Wilfried-Erisco Mvou-Ossiala (au centre), porte-parole de la FESYREFAA © D.R

Le Jeudi 24 mai 2018, était le délai accordé par la Fédération des syndicats des régies financières et administrations assimilées (FESYREFAA), aux autorités pour réagir positivement à leurs multiples revendications. Face au mutisme jugé méprisant par les agents des régies financières de Libreville et de l’intérieur du pays, ils ont décidés de durcir le ton pour se faire entendre.

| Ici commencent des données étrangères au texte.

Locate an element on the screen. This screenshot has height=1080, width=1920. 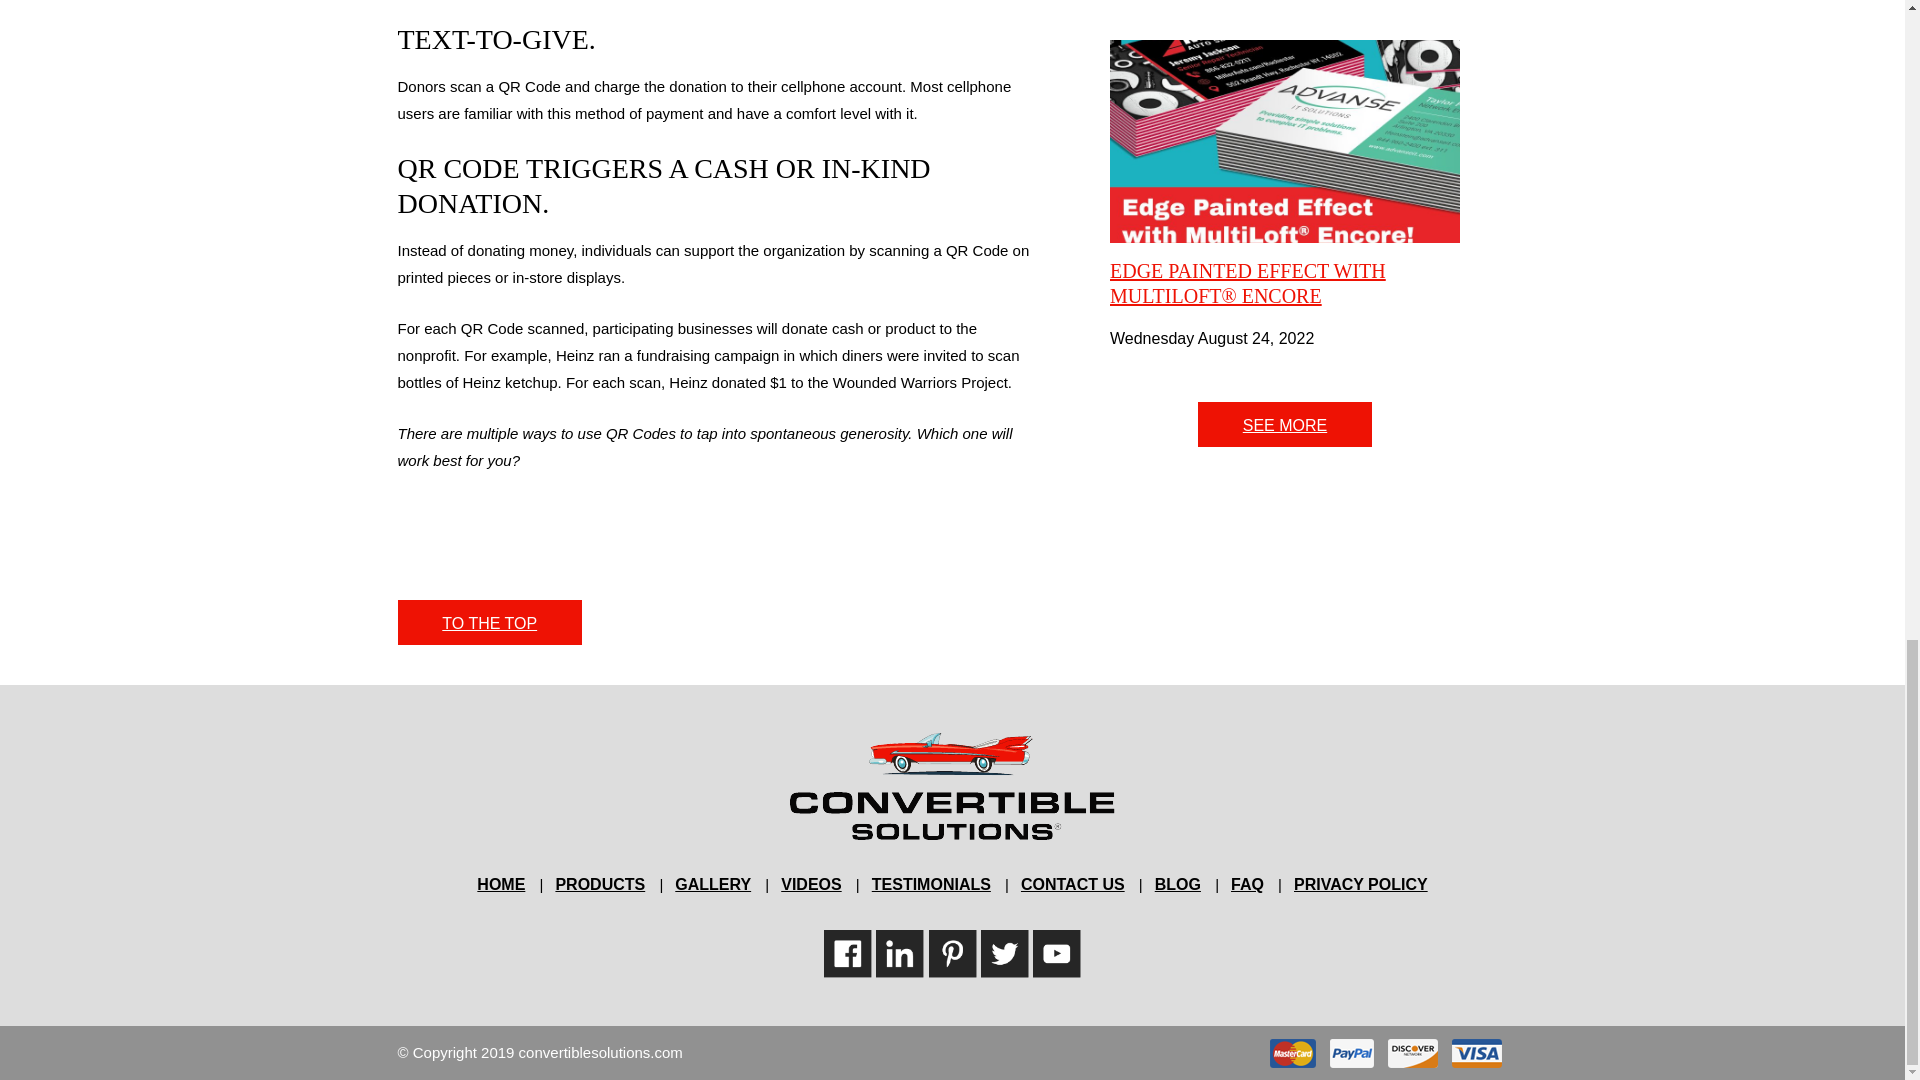
TO THE TOP is located at coordinates (489, 622).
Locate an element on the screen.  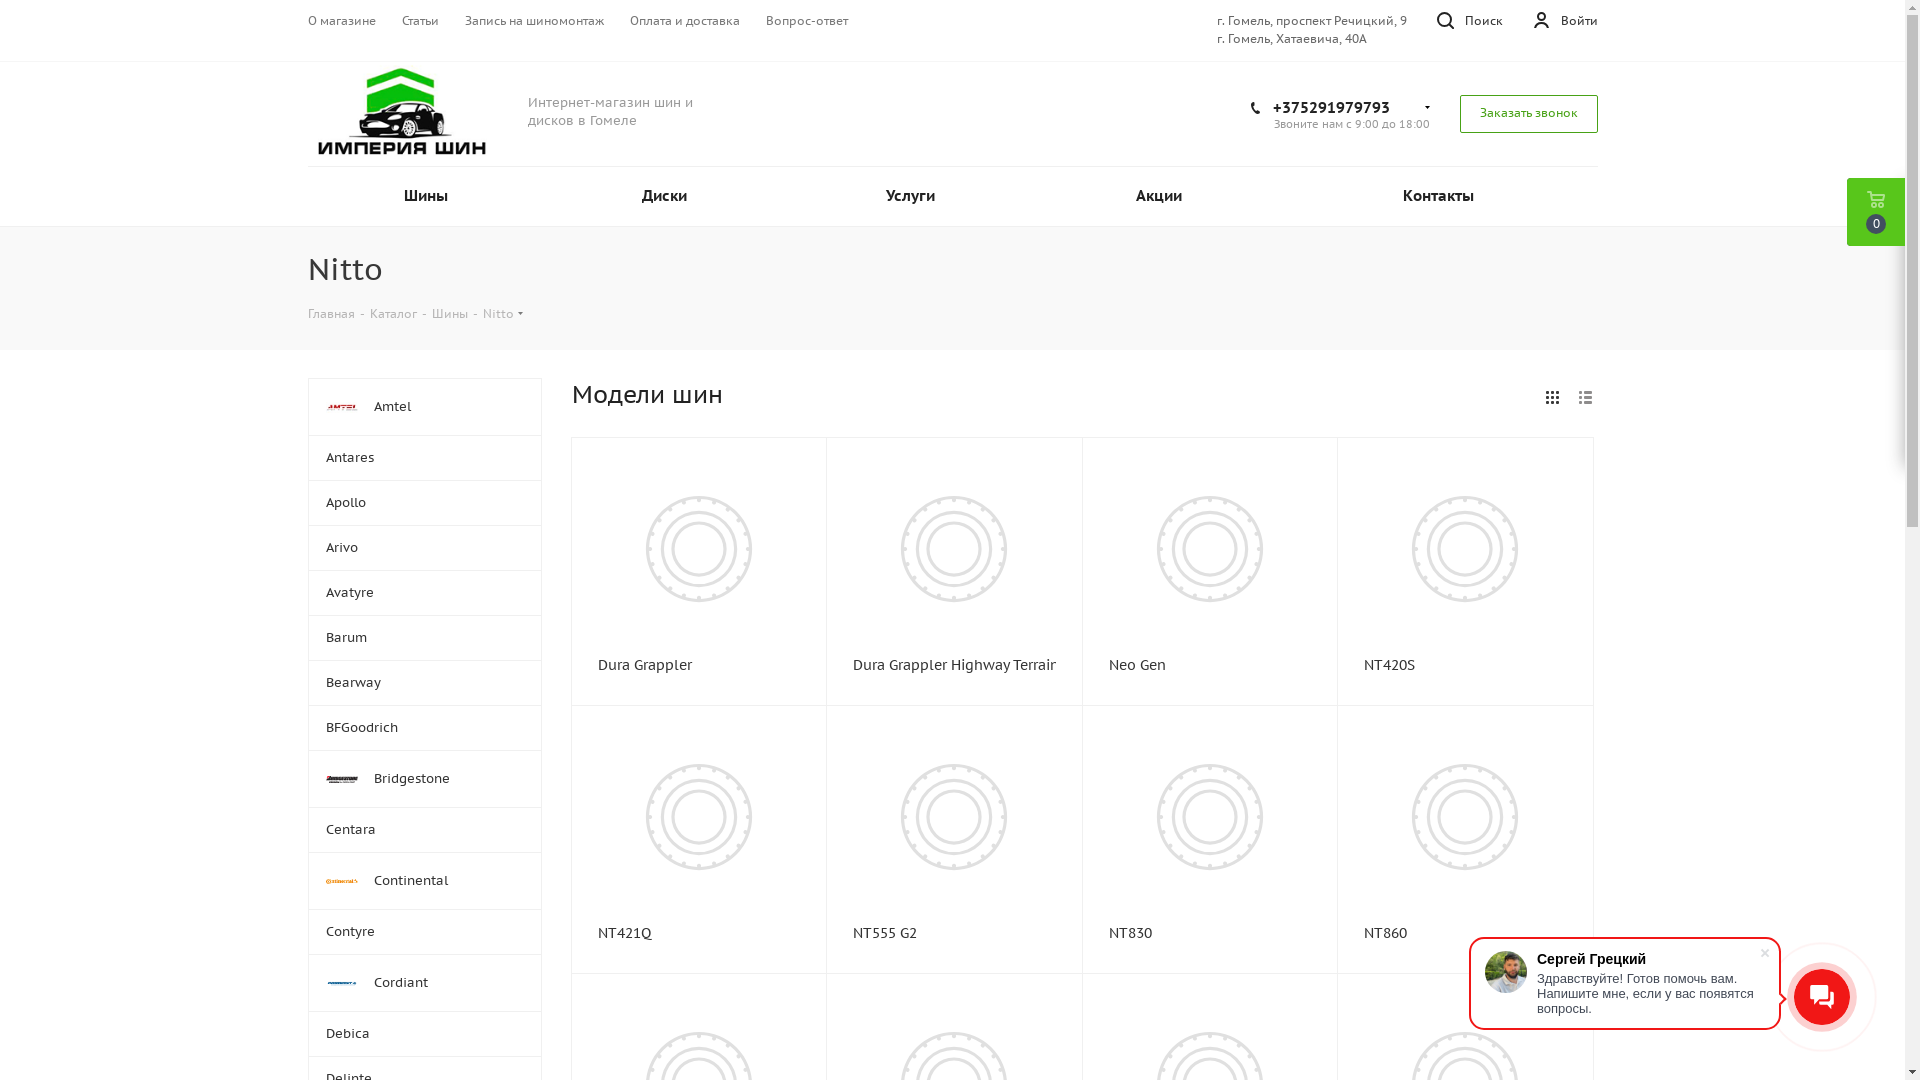
Centara is located at coordinates (425, 830).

Rassemblée dans la cour du Ministère de l’économie hier matin, les agents membres de la Fédération des syndicats des régies financières et administrations assimilées (FESYREFAA), ont décidé au terme de leur délai de deux jours de grève d’avertissement et cela, par un vote à main levé et de manière unanime de passer à la vitesse supérieure.

Une décision qui, si l’on en croit nos confrères du quotidien L’Union, sera relayé et suivi par les agents des régies financières de l’intérieur du pays, notamment à Port-Gentil dans la province de l’Ogooué-Maritime, à Franceville dans le Haut-Ogooué  et le dans Woleu-Ntem à Oyem. Le bras de fer qui vient d’être engagé entre ces agents et leurs tutelles, risque fortement de paralyser le pays.

«Nous espérions être reçus par notre tutelle après le déclenchement de la grève d’avertissement. Personne n’a daigné nous écrire et accuser réception des courriers adressés aux différents secrétaires généraux et au ministre. Ils nous ont servi le mépris à la place de ce pourquoi nous sommes rentrés en grève», a expliqué le porte-parole de la FESYREFAA, Wilfried-Erisco Mvou-Ossiala.